# Records from a data source
=-=-=-=-=
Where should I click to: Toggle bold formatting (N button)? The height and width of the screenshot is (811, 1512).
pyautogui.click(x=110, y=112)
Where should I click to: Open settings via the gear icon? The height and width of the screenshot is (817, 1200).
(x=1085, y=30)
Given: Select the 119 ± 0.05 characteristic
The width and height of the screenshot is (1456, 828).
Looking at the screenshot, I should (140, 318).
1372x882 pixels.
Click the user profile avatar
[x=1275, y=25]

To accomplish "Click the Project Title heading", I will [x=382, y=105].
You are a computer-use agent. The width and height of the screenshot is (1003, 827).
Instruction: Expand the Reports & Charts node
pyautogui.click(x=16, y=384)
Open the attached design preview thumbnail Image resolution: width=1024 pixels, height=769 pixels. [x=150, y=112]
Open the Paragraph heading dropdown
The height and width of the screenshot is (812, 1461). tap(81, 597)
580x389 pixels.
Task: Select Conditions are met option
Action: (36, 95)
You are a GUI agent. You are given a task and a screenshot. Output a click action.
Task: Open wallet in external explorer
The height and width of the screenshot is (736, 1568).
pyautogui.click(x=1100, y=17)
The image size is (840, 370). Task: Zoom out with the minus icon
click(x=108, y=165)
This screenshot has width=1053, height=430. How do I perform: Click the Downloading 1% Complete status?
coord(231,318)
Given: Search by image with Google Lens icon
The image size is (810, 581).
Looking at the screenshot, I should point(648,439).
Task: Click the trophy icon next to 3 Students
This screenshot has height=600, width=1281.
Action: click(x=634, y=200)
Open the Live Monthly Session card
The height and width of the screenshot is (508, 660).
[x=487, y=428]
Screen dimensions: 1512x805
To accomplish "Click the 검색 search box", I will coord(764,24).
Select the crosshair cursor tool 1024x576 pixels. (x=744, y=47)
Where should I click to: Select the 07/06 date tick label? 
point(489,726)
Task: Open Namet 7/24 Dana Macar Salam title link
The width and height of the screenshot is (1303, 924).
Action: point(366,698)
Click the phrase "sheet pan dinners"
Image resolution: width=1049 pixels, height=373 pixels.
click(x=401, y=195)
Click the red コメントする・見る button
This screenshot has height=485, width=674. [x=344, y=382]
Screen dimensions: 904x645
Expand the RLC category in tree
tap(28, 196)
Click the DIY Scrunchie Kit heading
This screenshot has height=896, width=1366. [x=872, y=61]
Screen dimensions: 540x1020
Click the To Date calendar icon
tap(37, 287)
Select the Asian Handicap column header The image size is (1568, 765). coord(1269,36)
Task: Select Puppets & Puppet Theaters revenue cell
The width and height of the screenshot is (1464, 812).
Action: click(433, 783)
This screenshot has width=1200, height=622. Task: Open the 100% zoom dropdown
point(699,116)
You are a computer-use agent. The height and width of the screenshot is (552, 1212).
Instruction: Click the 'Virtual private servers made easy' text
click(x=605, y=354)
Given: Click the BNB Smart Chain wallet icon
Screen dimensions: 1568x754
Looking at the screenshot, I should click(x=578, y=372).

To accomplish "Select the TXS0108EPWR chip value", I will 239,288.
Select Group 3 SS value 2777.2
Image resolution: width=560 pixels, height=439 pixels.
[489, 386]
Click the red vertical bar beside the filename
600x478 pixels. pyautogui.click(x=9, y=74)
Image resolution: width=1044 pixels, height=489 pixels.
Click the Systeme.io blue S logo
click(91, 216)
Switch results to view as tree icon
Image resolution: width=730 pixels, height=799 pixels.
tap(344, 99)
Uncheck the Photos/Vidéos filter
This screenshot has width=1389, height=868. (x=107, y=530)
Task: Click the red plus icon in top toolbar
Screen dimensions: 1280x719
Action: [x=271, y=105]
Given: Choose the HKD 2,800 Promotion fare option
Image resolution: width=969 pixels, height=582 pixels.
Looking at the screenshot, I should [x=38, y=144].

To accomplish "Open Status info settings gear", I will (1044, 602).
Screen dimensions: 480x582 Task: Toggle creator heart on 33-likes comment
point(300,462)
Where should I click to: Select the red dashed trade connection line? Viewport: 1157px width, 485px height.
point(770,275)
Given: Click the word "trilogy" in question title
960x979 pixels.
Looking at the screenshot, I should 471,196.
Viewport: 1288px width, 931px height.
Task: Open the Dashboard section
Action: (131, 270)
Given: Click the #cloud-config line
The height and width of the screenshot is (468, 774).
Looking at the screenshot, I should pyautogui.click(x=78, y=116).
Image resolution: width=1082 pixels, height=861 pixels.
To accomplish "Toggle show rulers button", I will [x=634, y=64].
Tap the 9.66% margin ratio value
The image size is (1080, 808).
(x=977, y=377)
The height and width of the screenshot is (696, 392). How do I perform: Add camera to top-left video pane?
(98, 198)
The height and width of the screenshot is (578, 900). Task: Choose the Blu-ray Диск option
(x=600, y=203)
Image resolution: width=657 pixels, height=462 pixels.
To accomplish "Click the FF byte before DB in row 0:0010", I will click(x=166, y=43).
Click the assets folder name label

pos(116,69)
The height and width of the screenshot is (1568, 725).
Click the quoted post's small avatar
=-=-=-=-=
# What is required
What is wanted is an exact copy of the data.

# Result
Where should I click to: Toggle bold formatting (N button)? The height and width of the screenshot is (811, 1512).
pyautogui.click(x=110, y=112)
Where should I click to: Open settings via the gear icon? The height and width of the screenshot is (817, 1200).
(x=1085, y=30)
Given: Select the 119 ± 0.05 characteristic
The width and height of the screenshot is (1456, 828).
Looking at the screenshot, I should (140, 318).
1372x882 pixels.
Click the user profile avatar
[x=1275, y=25]

To accomplish "Click the Project Title heading", I will [x=382, y=105].
You are a computer-use agent. The width and height of the screenshot is (1003, 827).
Instruction: Expand the Reports & Charts node
pyautogui.click(x=16, y=384)
Open the attached design preview thumbnail Image resolution: width=1024 pixels, height=769 pixels. [x=150, y=112]
Open the Paragraph heading dropdown
The height and width of the screenshot is (812, 1461). tap(81, 597)
580x389 pixels.
Task: Select Conditions are met option
Action: (36, 95)
You are a GUI agent. You are given a task and a screenshot. Output a click action.
Task: Open wallet in external explorer
The height and width of the screenshot is (736, 1568).
pyautogui.click(x=1100, y=17)
The image size is (840, 370). Task: Zoom out with the minus icon
click(x=108, y=165)
This screenshot has width=1053, height=430. How do I perform: Click the Downloading 1% Complete status?
coord(231,318)
Given: Search by image with Google Lens icon
The image size is (810, 581).
Looking at the screenshot, I should point(648,439).
Task: Click the trophy icon next to 3 Students
This screenshot has height=600, width=1281.
Action: click(x=634, y=200)
Open the Live Monthly Session card
The height and width of the screenshot is (508, 660).
[x=487, y=428]
Screen dimensions: 1512x805
To accomplish "Click the 검색 search box", I will coord(764,24).
Select the crosshair cursor tool 1024x576 pixels. (x=744, y=47)
Where should I click to: Select the 07/06 date tick label? 
point(489,726)
Task: Open Namet 7/24 Dana Macar Salam title link
The width and height of the screenshot is (1303, 924).
Action: point(366,698)
Click the phrase "sheet pan dinners"
Image resolution: width=1049 pixels, height=373 pixels.
click(x=401, y=195)
Click the red コメントする・見る button
This screenshot has height=485, width=674. [x=344, y=382]
Screen dimensions: 904x645
Expand the RLC category in tree
tap(28, 196)
Click the DIY Scrunchie Kit heading
This screenshot has height=896, width=1366. [x=872, y=61]
Screen dimensions: 540x1020
Click the To Date calendar icon
tap(37, 287)
Select the Asian Handicap column header The image size is (1568, 765). coord(1269,36)
Task: Select Puppets & Puppet Theaters revenue cell
The width and height of the screenshot is (1464, 812).
Action: click(433, 783)
This screenshot has width=1200, height=622. Task: Open the 100% zoom dropdown
point(699,116)
You are a computer-use agent. The height and width of the screenshot is (552, 1212).
Instruction: Click the 'Virtual private servers made easy' text
click(x=605, y=354)
Given: Click the BNB Smart Chain wallet icon
Screen dimensions: 1568x754
Looking at the screenshot, I should click(x=578, y=372).

To accomplish "Select the TXS0108EPWR chip value", I will 239,288.
Select Group 3 SS value 2777.2
Image resolution: width=560 pixels, height=439 pixels.
[489, 386]
Click the red vertical bar beside the filename
600x478 pixels. pyautogui.click(x=9, y=74)
Image resolution: width=1044 pixels, height=489 pixels.
Click the Systeme.io blue S logo
click(91, 216)
Switch results to view as tree icon
Image resolution: width=730 pixels, height=799 pixels.
tap(344, 99)
Uncheck the Photos/Vidéos filter
This screenshot has width=1389, height=868. (x=107, y=530)
Task: Click the red plus icon in top toolbar
Screen dimensions: 1280x719
Action: [x=271, y=105]
Given: Choose the HKD 2,800 Promotion fare option
Image resolution: width=969 pixels, height=582 pixels.
Looking at the screenshot, I should [x=38, y=144].

To accomplish "Open Status info settings gear", I will (1044, 602).
Screen dimensions: 480x582 Task: Toggle creator heart on 33-likes comment
point(300,462)
Where should I click to: Select the red dashed trade connection line? Viewport: 1157px width, 485px height.
point(770,275)
Given: Click the word "trilogy" in question title
960x979 pixels.
Looking at the screenshot, I should 471,196.
Viewport: 1288px width, 931px height.
Task: Open the Dashboard section
Action: (131, 270)
Given: Click the #cloud-config line
The height and width of the screenshot is (468, 774).
Looking at the screenshot, I should pyautogui.click(x=78, y=116).
Image resolution: width=1082 pixels, height=861 pixels.
To accomplish "Toggle show rulers button", I will [x=634, y=64].
Tap the 9.66% margin ratio value
The image size is (1080, 808).
(x=977, y=377)
The height and width of the screenshot is (696, 392). How do I perform: Add camera to top-left video pane?
(98, 198)
The height and width of the screenshot is (578, 900). Task: Choose the Blu-ray Диск option
(x=600, y=203)
Image resolution: width=657 pixels, height=462 pixels.
To accomplish "Click the FF byte before DB in row 0:0010", I will click(x=166, y=43).
Click the assets folder name label

pos(116,69)
The height and width of the screenshot is (1568, 725).
Click the quoted post's small avatar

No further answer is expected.